Having procured the drinks, Jerry, the momentary subject of the race discussion which goes on eternally in the South, was making his way back across the street, somewhat disturbed in mind.
“O Lawd!” he groaned, “I never troubles trouble till trouble troubles me; but w’en I got dem drinks befo’, Gin’l Belmont gimme half a dollar an’ tol’ me ter keep de change. Dis time he didn’ say nothin’ ’bout de change. I s’pose he jes’ fergot erbout it, but w’at is a po’ nigger gwine ter do w’en he has ter conten’ wid w’ite folks’s fergitfulniss? I don’ see no way but ter do some fergittin’ myse’f. I’ll jes’ stan’ outside de do’ here till dey gits so wrop’ up in deir talk dat dey won’ ’member nothin’ e’se, an’ den at de right minute I’ll ban’ de glasses ’roun, an’ moa’ lackly de gin’l ’ll fergit all ’bout de change.”
While Jerry stood outside, the conversation within was plainly audible, and some inkling of its purport filtered through his mind.
“Now, gentlemen,” the general was saying, “here’s my plan. That editorial in the negro newspaper is good campaign matter, but we should reserve it until it will be most effective. Suppose we just stick it in a pigeonhole, and let the editor—what’s his name?”
“The nigger’s name is Barber,” replied McBane. “I’d like to have him under me for a month or two; he’d write no more editorials.”
“Let Barber have all the rope he wants,” resumed the general, “and he’ll be sure to hang himself. In the meantime we will continue to work up public opinion—we can use this letter privately for that purpose—and when the state campaign opens we’ll print the editorial, with suitable comment, scatter it broadcast throughout the state, fire the Southern heart, organize the white people on the color line, have a little demonstration with red shirts and shotguns, scare the negroes into fits, win the state for white supremacy, and teach our colored fellow citizens that we are tired of negro domination and have put an end to it forever. The Afro-American Banner will doubtless die about the same time.”
“And so will the editor!” exclaimed McBane ferociously; “I’ll see to that. But I wonder where that nigger is with them cocktails? I’m so thirsty I could swallow blue blazes.”
“Here’s yo’ drinks, gin’l,” announced Jerry, entering with the glasses on a tray.
The gentlemen exchanged compliments and imbibed—McBane at a gulp, Carteret with more deliberation, leaving about half the contents of his glass.
The general drank slowly, with every sign of appreciation. “If the illustrious statesman,” he observed, “whose name this mixture bears, had done nothing more than invent it, his fame would still deserve to go thundering down the endless ages.”
“It ain’t bad liquor,” assented McBane, smacking his lips.

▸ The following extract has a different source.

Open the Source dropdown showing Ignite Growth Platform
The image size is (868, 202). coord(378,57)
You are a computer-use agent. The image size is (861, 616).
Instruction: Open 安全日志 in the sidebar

Jerry received the empty glasses on the tray and left the room. He had scarcely gained the hall when the general called him back.
“O Lawd!” groaned Jerry, “he’s gwine ter ax me fer de change. Yas, suh, yas, suh; comin’, gin’l, comin’, suh!”
“You may keep the change, Jerry,” said the general.
Jerry’s face grew radiant at this announcement. “Yas, suh, gin’l; thank y’, suh; much obleedzed, suh. I wuz jus’ gwine ter fetch it in, suh, w’en I had put de tray down. Thank y’, suh, truly, suh!”
Jerry backed and bowed himself out into the hall.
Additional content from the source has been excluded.